Problem to work on
Your answer should be the entries below, reproduced character for character.

Data provided
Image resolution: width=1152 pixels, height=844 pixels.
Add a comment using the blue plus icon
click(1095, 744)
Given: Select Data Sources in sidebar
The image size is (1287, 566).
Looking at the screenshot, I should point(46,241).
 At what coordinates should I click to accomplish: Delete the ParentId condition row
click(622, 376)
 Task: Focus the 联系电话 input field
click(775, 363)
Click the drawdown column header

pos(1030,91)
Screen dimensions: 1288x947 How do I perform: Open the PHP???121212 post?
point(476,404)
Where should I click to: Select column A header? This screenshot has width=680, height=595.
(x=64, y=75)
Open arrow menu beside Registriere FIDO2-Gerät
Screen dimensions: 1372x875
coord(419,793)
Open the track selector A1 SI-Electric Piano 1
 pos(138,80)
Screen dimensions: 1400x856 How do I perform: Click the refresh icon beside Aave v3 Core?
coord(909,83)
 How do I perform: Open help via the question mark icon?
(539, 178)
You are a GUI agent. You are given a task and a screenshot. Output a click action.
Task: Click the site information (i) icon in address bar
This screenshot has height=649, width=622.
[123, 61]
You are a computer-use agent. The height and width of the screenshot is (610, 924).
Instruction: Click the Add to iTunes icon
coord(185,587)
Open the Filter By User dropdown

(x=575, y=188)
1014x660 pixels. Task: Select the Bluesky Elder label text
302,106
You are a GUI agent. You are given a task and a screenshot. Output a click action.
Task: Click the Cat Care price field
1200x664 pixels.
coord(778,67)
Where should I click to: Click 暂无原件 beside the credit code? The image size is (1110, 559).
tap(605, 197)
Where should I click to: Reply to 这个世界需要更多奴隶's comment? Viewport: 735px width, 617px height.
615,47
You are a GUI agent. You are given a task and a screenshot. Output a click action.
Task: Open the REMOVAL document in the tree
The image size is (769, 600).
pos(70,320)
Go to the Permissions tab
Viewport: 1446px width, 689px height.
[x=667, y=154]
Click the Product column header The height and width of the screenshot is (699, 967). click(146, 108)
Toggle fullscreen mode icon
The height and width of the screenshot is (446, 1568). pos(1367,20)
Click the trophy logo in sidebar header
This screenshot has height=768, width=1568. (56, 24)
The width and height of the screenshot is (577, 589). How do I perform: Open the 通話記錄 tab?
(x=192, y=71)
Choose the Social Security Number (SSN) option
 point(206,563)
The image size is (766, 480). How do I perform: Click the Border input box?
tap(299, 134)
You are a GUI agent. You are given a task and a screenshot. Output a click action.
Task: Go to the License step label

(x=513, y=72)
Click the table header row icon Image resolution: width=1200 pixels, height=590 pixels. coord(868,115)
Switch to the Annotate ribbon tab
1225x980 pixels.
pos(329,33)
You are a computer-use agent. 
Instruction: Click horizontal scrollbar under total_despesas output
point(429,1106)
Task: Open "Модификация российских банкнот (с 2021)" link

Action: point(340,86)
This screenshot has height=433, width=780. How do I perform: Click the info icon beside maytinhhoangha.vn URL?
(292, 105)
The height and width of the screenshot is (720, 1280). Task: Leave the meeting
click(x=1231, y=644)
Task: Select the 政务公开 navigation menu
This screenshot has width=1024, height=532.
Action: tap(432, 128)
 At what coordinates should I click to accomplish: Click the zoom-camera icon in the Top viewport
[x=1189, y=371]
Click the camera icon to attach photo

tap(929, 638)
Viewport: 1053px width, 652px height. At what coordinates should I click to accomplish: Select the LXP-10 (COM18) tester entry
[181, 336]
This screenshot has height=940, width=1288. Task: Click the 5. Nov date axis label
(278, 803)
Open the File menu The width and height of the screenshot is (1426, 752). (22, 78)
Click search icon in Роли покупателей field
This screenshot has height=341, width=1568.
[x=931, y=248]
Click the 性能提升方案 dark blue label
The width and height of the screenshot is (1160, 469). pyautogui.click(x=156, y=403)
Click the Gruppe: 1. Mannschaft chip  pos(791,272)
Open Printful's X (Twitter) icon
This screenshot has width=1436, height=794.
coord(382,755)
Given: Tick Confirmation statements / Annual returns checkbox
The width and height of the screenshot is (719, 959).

Answer to this exercise
Image resolution: width=1152 pixels, height=844 pixels.
Add a comment using the blue plus icon
click(1095, 744)
Given: Select Data Sources in sidebar
The image size is (1287, 566).
Looking at the screenshot, I should point(46,241).
 At what coordinates should I click to accomplish: Delete the ParentId condition row
click(622, 376)
 Task: Focus the 联系电话 input field
click(775, 363)
Click the drawdown column header

pos(1030,91)
Screen dimensions: 1288x947 How do I perform: Open the PHP???121212 post?
point(476,404)
Where should I click to: Select column A header? This screenshot has width=680, height=595.
(x=64, y=75)
Open arrow menu beside Registriere FIDO2-Gerät
Screen dimensions: 1372x875
coord(419,793)
Open the track selector A1 SI-Electric Piano 1
 pos(138,80)
Screen dimensions: 1400x856 How do I perform: Click the refresh icon beside Aave v3 Core?
coord(909,83)
 How do I perform: Open help via the question mark icon?
(539, 178)
You are a GUI agent. You are given a task and a screenshot. Output a click action.
Task: Click the site information (i) icon in address bar
This screenshot has height=649, width=622.
[123, 61]
You are a computer-use agent. The height and width of the screenshot is (610, 924).
Instruction: Click the Add to iTunes icon
coord(185,587)
Open the Filter By User dropdown

(x=575, y=188)
1014x660 pixels. Task: Select the Bluesky Elder label text
302,106
You are a GUI agent. You are given a task and a screenshot. Output a click action.
Task: Click the Cat Care price field
1200x664 pixels.
coord(778,67)
Where should I click to: Click 暂无原件 beside the credit code? The image size is (1110, 559).
tap(605, 197)
Where should I click to: Reply to 这个世界需要更多奴隶's comment? Viewport: 735px width, 617px height.
615,47
You are a GUI agent. You are given a task and a screenshot. Output a click action.
Task: Open the REMOVAL document in the tree
The image size is (769, 600).
pos(70,320)
Go to the Permissions tab
Viewport: 1446px width, 689px height.
[x=667, y=154]
Click the Product column header The height and width of the screenshot is (699, 967). click(146, 108)
Toggle fullscreen mode icon
The height and width of the screenshot is (446, 1568). pos(1367,20)
Click the trophy logo in sidebar header
This screenshot has height=768, width=1568. (56, 24)
The width and height of the screenshot is (577, 589). How do I perform: Open the 通話記錄 tab?
(x=192, y=71)
Choose the Social Security Number (SSN) option
 point(206,563)
The image size is (766, 480). How do I perform: Click the Border input box?
tap(299, 134)
You are a GUI agent. You are given a task and a screenshot. Output a click action.
Task: Go to the License step label

(x=513, y=72)
Click the table header row icon Image resolution: width=1200 pixels, height=590 pixels. coord(868,115)
Switch to the Annotate ribbon tab
1225x980 pixels.
pos(329,33)
You are a computer-use agent. 
Instruction: Click horizontal scrollbar under total_despesas output
point(429,1106)
Task: Open "Модификация российских банкнот (с 2021)" link

Action: point(340,86)
This screenshot has height=433, width=780. How do I perform: Click the info icon beside maytinhhoangha.vn URL?
(292, 105)
The height and width of the screenshot is (720, 1280). Task: Leave the meeting
click(x=1231, y=644)
Task: Select the 政务公开 navigation menu
This screenshot has width=1024, height=532.
Action: tap(432, 128)
 At what coordinates should I click to accomplish: Click the zoom-camera icon in the Top viewport
[x=1189, y=371]
Click the camera icon to attach photo

tap(929, 638)
Viewport: 1053px width, 652px height. At what coordinates should I click to accomplish: Select the LXP-10 (COM18) tester entry
[181, 336]
This screenshot has height=940, width=1288. Task: Click the 5. Nov date axis label
(278, 803)
Open the File menu The width and height of the screenshot is (1426, 752). (22, 78)
Click search icon in Роли покупателей field
This screenshot has height=341, width=1568.
[x=931, y=248]
Click the 性能提升方案 dark blue label
The width and height of the screenshot is (1160, 469). pyautogui.click(x=156, y=403)
Click the Gruppe: 1. Mannschaft chip  pos(791,272)
Open Printful's X (Twitter) icon
This screenshot has width=1436, height=794.
coord(382,755)
Given: Tick Confirmation statements / Annual returns checkbox
The width and height of the screenshot is (719, 959).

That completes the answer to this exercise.